Dante, Pupi Avanti’s free and ancestral cinema that tells the story of the great poet and hits the box office

Pupi Avati the more it goes on with the years the more it returns to a free, ancestral, dark cinema which resembles the one that distinguished him in the first years of his career. His Dantewhich after a week suddenly finds itself on the top step of receipts in Italy – ahead of Drought And Don’t worry Darling – is a largely successful film, dirty and mephitic, visceral and poetic. A very earthly Dante, no longer mythicizable in his tired benign repetition to the bitter end, the one imagined and created by Avati. A Dante son of misery and of the roadimmersed in the mud of the Florentine vulgar two / fourteenth century, overwhelmed around him and on himself by the pustules of the plague and the wounds of scabies.

Dante it’s kind of a spin off of that Magnificat that Avati made in 1993, a medieval historical film where the dim light of the sacred merged with the shadows of the evil one, intensifying the Bakhtinian concept of the “material-bodily low”. Dante, it is precisely as he had sprung up from there. Visually raw, violent in its own way, authentically vulgar (Dante’s ass pooping before the battle against the Ghibellines or going to prostitutes before sleeping), Avati’s film develops around an attempt to reconstruct the life of the great poet made by Boccaccio (Sergio Castellitto) in 1350, almost thirty years after his death, with the author of the Decameron who, deferential and devout, tries to return ten gold florins as a symbolic compensation for ungrateful Florence. , to Beatrice, daughter of the exiled Dante, a silent nun in a convent in Ravenna.

The possibility for Avati is tempting to recall some salient episodes in the life of the young Alighieri (Alessandro Sperduti), starting from the exchange of glances and the propagation of ardor between the poet and the acclaimed Beatrice (Carlotta Gamba), the complex and suicidal antipapal political position, up to the torment of exile and the drafting of the Divine Comedy.

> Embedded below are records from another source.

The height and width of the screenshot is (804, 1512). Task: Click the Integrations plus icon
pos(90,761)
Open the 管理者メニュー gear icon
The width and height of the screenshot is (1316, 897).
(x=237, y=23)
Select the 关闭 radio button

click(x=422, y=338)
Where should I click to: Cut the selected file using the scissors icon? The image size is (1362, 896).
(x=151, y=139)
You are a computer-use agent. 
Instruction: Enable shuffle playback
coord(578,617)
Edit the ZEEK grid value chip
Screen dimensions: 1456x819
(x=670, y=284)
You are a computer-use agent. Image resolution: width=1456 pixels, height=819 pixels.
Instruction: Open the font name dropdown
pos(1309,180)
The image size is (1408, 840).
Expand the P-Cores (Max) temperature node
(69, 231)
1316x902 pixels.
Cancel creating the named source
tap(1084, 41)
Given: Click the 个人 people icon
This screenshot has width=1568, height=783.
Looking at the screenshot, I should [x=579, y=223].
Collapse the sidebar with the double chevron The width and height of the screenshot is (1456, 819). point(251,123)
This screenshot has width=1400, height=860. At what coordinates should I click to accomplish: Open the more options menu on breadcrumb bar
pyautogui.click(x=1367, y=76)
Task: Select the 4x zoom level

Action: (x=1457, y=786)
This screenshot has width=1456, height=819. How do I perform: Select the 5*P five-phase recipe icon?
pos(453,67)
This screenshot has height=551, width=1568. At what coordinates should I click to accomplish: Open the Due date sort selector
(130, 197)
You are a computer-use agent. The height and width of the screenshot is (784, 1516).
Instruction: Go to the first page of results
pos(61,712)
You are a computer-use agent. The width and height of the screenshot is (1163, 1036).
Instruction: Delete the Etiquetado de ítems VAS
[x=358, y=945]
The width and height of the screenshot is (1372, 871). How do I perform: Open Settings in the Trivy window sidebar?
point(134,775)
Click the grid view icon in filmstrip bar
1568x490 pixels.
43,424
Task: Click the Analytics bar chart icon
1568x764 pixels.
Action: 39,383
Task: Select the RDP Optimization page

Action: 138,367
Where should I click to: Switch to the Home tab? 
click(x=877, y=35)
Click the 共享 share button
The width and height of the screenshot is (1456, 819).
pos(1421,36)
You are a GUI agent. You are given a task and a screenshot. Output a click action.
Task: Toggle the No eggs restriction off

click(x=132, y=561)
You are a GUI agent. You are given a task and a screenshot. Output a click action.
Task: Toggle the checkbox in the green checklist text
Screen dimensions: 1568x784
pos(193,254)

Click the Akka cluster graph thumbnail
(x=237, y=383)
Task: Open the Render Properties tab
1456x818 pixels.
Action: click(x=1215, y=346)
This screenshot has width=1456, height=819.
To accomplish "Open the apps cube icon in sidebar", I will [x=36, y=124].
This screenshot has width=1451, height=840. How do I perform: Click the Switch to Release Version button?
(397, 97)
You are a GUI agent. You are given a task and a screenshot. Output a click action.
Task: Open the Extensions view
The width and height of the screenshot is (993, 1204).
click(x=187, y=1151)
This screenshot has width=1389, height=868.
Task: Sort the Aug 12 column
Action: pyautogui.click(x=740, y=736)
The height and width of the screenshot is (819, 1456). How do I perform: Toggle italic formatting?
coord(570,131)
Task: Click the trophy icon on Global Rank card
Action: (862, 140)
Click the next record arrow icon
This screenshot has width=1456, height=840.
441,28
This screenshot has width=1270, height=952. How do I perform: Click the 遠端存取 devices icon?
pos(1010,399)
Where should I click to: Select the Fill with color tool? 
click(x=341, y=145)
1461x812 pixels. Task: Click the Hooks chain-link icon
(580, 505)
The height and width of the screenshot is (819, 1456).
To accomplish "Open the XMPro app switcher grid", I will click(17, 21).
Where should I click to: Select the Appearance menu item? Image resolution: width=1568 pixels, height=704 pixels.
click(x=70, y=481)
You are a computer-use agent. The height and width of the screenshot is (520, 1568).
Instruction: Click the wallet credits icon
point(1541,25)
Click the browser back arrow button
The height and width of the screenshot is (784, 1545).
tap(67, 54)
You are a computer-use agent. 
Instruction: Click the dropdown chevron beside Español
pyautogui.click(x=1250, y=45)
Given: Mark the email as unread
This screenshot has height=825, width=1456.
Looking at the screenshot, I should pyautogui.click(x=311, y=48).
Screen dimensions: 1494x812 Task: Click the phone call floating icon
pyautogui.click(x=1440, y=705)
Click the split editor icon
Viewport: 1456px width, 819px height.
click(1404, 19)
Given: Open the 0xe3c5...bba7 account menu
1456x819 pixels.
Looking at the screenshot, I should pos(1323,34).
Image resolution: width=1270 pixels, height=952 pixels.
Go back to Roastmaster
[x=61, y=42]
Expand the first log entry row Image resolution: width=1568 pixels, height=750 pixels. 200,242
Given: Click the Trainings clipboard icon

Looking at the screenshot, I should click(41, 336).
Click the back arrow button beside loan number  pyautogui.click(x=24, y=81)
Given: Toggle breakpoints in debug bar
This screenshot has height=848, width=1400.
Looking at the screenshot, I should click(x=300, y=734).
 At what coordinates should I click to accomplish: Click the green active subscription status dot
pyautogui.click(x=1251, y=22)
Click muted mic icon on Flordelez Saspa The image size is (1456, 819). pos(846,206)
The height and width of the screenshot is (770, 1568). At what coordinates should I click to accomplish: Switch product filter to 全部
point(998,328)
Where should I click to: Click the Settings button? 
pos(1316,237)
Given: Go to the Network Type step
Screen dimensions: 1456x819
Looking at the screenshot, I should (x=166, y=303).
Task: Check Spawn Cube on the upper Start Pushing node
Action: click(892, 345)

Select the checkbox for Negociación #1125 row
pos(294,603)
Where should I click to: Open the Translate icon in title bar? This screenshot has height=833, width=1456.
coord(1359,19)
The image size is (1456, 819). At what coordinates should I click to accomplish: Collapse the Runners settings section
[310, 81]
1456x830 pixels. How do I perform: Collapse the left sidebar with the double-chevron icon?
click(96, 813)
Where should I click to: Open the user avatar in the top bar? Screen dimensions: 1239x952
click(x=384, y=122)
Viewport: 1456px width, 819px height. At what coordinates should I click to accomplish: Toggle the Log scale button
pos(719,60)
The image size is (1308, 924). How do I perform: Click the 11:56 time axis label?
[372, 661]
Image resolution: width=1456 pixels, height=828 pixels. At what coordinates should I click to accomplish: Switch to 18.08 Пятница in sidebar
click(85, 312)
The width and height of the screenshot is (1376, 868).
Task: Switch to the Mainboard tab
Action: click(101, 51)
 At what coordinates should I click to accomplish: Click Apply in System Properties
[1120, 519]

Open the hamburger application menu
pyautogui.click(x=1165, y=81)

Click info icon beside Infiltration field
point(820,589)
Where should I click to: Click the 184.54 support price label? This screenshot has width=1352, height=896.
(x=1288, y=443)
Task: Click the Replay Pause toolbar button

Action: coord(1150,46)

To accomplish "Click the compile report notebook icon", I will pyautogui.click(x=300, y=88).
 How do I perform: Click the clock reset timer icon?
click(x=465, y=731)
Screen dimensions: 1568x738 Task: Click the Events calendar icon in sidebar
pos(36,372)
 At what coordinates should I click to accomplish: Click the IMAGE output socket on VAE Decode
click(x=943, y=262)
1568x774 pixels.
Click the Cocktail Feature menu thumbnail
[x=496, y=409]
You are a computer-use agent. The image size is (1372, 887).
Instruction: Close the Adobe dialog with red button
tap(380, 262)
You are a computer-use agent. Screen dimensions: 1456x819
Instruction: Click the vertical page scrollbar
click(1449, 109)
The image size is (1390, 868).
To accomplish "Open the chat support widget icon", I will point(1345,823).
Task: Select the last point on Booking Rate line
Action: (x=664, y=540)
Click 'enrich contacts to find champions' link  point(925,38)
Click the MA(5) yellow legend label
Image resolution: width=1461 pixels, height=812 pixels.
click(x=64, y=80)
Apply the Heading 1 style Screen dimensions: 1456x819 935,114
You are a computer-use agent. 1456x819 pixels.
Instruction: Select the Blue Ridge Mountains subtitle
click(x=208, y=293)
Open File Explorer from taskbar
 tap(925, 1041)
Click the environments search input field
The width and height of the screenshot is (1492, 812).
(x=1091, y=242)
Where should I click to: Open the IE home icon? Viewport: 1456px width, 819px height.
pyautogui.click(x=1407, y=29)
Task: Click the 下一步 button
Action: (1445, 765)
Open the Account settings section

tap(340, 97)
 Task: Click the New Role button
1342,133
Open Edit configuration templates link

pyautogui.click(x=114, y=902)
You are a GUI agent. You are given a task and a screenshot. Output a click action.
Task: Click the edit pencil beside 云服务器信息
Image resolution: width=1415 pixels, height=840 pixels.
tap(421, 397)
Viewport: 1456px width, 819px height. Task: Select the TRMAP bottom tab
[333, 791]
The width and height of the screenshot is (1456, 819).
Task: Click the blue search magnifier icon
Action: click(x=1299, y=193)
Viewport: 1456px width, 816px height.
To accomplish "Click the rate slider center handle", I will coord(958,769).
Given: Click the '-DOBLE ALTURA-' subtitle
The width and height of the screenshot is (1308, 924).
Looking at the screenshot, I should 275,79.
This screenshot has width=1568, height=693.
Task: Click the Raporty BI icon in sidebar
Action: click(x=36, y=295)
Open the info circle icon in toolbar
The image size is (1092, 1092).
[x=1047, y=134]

Avati proceeds in small tears, stratified emulsions of brown and ocher, tattered, dirty and emaciated clothes, friendships that mottle turbid in individual opportunism and that relationship of love with the beloved that vibrates in the famous verses that we all know but also in hallucinated visions of diabolical temptation (there is also a chewed and bleeding heart a la Robert Eggers) that favor a topical of Avatian cinema, sex that insinuates itself as mephitic as a sense of guilt. The mortuary humus that permeates, despite the budded flashes of rhymes and verses, the film is finally evident both in depicting medieval darkness without material discounts beyond fearful spirituality, but also in the final act of the poetic composition of the protagonist who ends up to be “a book of the dead alone”. Avati also slips a couple of numbers into the staging: a kind of field and reverse shot just after Dante’s death between the shot of the starry sky and the crooked and ugly choir upside down; the “animation” with the faces of the actors in a real painting (the title escapes us, we apologize) with Giovanni XXII who gladly celebrates the death of the heretic Dante. Castellitto holds back, and at the same time intensifies to the limit, Boccaccio’s devotion by stemming any possible gaping from a double temporal plane. Infinite cameos, we mention a few: Enrico Beruschi, Leopoldo Mastelloni, Mauro Coruzzi / Platinetteand the late Avatian fetish actor Gianni Cavina.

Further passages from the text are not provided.